As far as the autoexplore mechanic, it should be stopping you when you see an enemy. When stealthed, you have a very small light radius, and what you are experiencing is that you are almost on top of an enemy before you see them. You can change this by investing in... I forget the name, it's the infravision variant, in generic talents (hidden senses?).
There is a rogue with "more magic," quite literally, that is unlocked down the road. Right? Starts locked? It's been so long...
Overall, I think your observations are very valuable for future development; I think many people feel the rogue (and archer for that matter) is lacking something. We, the community, still haven't hit on the exact right formula for keeping the spirit of the class but updating it to be fun and relevant to the current state of the game. In my opinion.
Re: Class Balance: Rogues
To be clear, I'm not meaning the Metaclass: Rogue. I mean the Rogue itself... which now that I think of it should probably be changed to some other name. You mention that the Warrior class was split into Bulwark and Berzerker... what about splitting Rogue into Thief and Trapper? With the Thief, of course, being the sneaksy theifsy of stealth, shadows, subterfuge, and critical hits, and the trapper being the guy tossing out traps from the shadows, raiding vaults, and disabling opponents? That's another thought.
Yes, I haven't unlocked much stuff, and there is always the option of using various in-game methods of getting more skill trees to be able to unlock, but that's 4 max through a game (5 if Cornac), and the issue I'm seeing is really mostly with the (very) early game and lack of any kind of playstyle diversity. By contrast, you can play an archmage almost any way you wish, with so many skill trees to pick from that you either have to specialize or be totally useless.
The autoexplore thing, no. I've been trying this out in caves and in the wild. There is light there, and unless daylight and being able to see monsters doesn't count as "seeing the enemy" to the engine, there seems to be something off in the calculations. I press 'z' and see monsters running around for 2-3 turns before the game recognizes that they've spotted me, and now I'm in combat. I'm still technically running stealth, so maybe it hasn't totally broken stealth, but that enemy certainly sees me before the game stops autoexploring.
I can appreciate that the Rogue may be one of the last vestiges of the original classes from Moria, but if it's going to be left in it should be made a touch better to compete with the seriously amazing classes there already are in this game. Hadn't I heard that one of the devs favored Rogues? What happened to them?
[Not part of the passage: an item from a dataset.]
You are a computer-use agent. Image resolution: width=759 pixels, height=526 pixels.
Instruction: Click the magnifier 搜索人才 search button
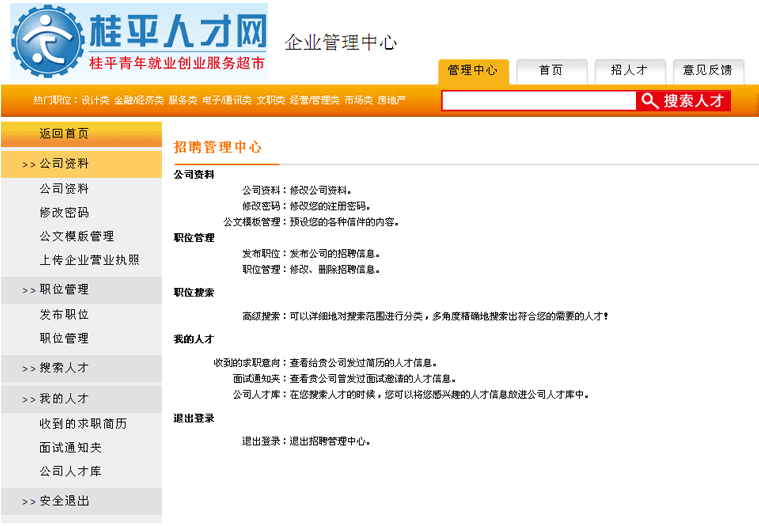point(684,101)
Are they still coding for the game or have they moved on?
Yes, I haven't unlocked much stuff, and there is always the option of using various in-game methods of getting more skill trees to be able to unlock, but that's 4 max through a game (5 if Cornac), and the issue I'm seeing is really mostly with the (very) early game and lack of any kind of playstyle diversity. By contrast, you can play an archmage almost any way you wish, with so many skill trees to pick from that you either have to specialize or be totally useless.
The autoexplore thing, no. I've been trying this out in caves and in the wild. There is light there, and unless daylight and being able to see monsters doesn't count as "seeing the enemy" to the engine, there seems to be something off in the calculations. I press 'z' and see monsters running around for 2-3 turns before the game recognizes that they've spotted me, and now I'm in combat. I'm still technically running stealth, so maybe it hasn't totally broken stealth, but that enemy certainly sees me before the game stops autoexploring.
I can appreciate that the Rogue may be one of the last vestiges of the original classes from Moria, but if it's going to be left in it should be made a touch better to compete with the seriously amazing classes there already are in this game. Hadn't I heard that one of the devs favored Rogues? What happened to them? Are they still coding for the game or have they moved on?
Re: Class Balance: Rogues
Nah, DG loves the Archmage; some speculate it's why that particular class has so many different play styles. Rogues haven't gotten much love because thematically they are a little boring. Everyone's played rogues in every roguelike forever and now we want EXPLOSIONS and TIME TRAVEL! Just a thought.
Re: Class Balance: Rogues
If you cant get past the first zone regularly as rogue you either play a Shaloren/Undead(which are still doable but definitly harder for beginners) or you do something really wrong. If you put points into the two stuns, accuracy and dagger damage you can easily keep enemies stunlocked, blocking all their talents and significantly reducing their damage output.
I didnt experience any problems with autoexplore on my last rogue.
Most of the Warrior metaclass skills are pretty plain, but they do their job. Doesnt mean they wont get changed in the future though. As already mentioned, they are the earlier classes that were implemented and didnt get as much as love as archmages.
I didnt experience any problems with autoexplore on my last rogue.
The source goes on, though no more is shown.